Daniel Ellsberg provocou dois choques sísmicos em mundos distintos. Na academia, abriu as portas para novos modelos para analisar como a incerteza afeta as escolhas individuais, base dos modelos da economia.

No começo dos anos 1970, seu impacto foi de outra ordem. A guerra do Vietnã não ocorria como o governo americano contava, e Ellsberg sofreu uma perseguição implacável ao revelar informações até então omitidas da sociedade.

No começo dos anos 1960, ele esteve no Vietnã e percebera que a realidade da guerra era diferente do que o governo contava.

A imagem mostra a silhueta de um helicóptero em vermelho sobre um fundo preto. A silhueta é preenchida com recortes de jornal, incluindo o logotipo do 'The New York Times' e textos como 'THE PENTAGON PAPERS' e 'As published by the New York Times'. Na parte inferior da imagem, há formas abstratas em vermelho que lembram explosões
Ilustração de Edson Ikê para coluna de Marcos Lisboa - Edson Ikê/Folhapress

Posteriormente, foi trabalhar na equipe do então secretário de Defesa dos Estados Unidos, Robert MacNanara. Aos poucos, descobriu mentiras que o governo contava para conseguir apoio da sociedade e do Congresso para escalar a guerra, que enfrentava dificuldades imensas, omitidas pelo discurso oficial.

Em 1969, Ellsberg leu o estudo ultrassecreto sobre o histórico da guerra encomendado por McNamara. As milhares de páginas do estudo revelavam os verdadeiros motivos do conflito, a escalada da tragédia perpetrada pelos EUA, as imensas dificuldades em vencer a guerra e como seguidos governos enganaram a população.

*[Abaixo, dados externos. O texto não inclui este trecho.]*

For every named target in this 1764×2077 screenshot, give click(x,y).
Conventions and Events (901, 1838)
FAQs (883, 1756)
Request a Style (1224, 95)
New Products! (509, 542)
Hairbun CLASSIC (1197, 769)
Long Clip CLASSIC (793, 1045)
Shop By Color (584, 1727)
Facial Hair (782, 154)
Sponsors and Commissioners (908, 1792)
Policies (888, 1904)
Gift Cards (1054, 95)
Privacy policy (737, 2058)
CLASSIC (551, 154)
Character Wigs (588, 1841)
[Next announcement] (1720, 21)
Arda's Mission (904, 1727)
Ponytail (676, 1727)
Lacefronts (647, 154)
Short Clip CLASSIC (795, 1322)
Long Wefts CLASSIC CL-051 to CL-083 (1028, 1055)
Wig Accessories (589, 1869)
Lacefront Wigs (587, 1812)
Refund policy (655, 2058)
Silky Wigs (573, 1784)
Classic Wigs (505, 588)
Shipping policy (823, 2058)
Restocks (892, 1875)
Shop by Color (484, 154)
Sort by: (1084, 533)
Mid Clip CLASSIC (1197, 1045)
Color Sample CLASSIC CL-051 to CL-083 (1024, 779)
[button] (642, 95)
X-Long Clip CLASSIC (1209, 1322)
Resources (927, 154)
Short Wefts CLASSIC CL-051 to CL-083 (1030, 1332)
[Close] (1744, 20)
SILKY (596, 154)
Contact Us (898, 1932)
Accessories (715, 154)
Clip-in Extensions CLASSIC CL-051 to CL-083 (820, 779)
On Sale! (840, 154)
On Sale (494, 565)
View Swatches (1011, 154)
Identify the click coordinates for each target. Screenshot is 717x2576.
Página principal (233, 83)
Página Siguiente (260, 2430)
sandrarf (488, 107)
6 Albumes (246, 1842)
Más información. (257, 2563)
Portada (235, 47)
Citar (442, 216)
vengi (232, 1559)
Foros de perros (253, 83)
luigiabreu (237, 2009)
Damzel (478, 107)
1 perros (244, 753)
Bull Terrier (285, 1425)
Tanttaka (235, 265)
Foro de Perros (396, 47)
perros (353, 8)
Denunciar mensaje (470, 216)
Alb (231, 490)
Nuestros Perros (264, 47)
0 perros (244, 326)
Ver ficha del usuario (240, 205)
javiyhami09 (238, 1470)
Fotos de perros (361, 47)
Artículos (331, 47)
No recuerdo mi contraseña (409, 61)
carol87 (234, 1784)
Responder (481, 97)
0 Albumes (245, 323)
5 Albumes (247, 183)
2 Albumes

Ellsberg resolveu copiar os documentos e torná-los públicos, por meio da imprensa e do Congresso.
Não foi uma decisão fácil, nem com consequências previsíveis, que resultaram em acusações que poderiam levar a mais de cem anos de prisão.

As leis de segurança nacional frequentemente entravam em conflito com a primeira emenda da Constituição, que garante a liberdade de expressão.

Eugene Debs, candidato à presidência da República dos EUA por cinco vezes, concorreu a última vez da cadeia, preso em 1918 por sugerir em um comício que os jovens deveriam se recusar a participar do alistamento na Primeira Guerra Mundial.

Ellsberg sabia que poderia ser condenado. E que a retaliação seria severa. Para dar apenas um exemplo, agentes do governo americano invadiram o consultório do seu terapeuta atrás de registros que o comprometessem.

O caso dos Pentagon Papers inflamou a revolta contra a guerra do Vietnã e levou a mudanças na jurisprudência americana, expandindo a liberdade de expressão.

Posteriormente, contudo, o governo americano voltou a perseguir quem divulga documentos secretos, como no caso de Julian Assange, ameaçando a liberdade de expressão.

Ellsberg, por sua vez, continuou até o fim da vida engajado na agenda pacifista iniciada com os Pentagon Papers.

Antes disso, na sua tese de doutorado, realizara uma pesquisa inovadora sobre como as pessoas percebem e reagem à incerteza.

A economia estuda os processos de interação social por meio de mercados ou de outros desenhos institucionais. O ponto de partida são os processos das escolhas feitos pelos indivíduos ou governos que, usualmente, são decididos sob incerteza (teoria da decisão).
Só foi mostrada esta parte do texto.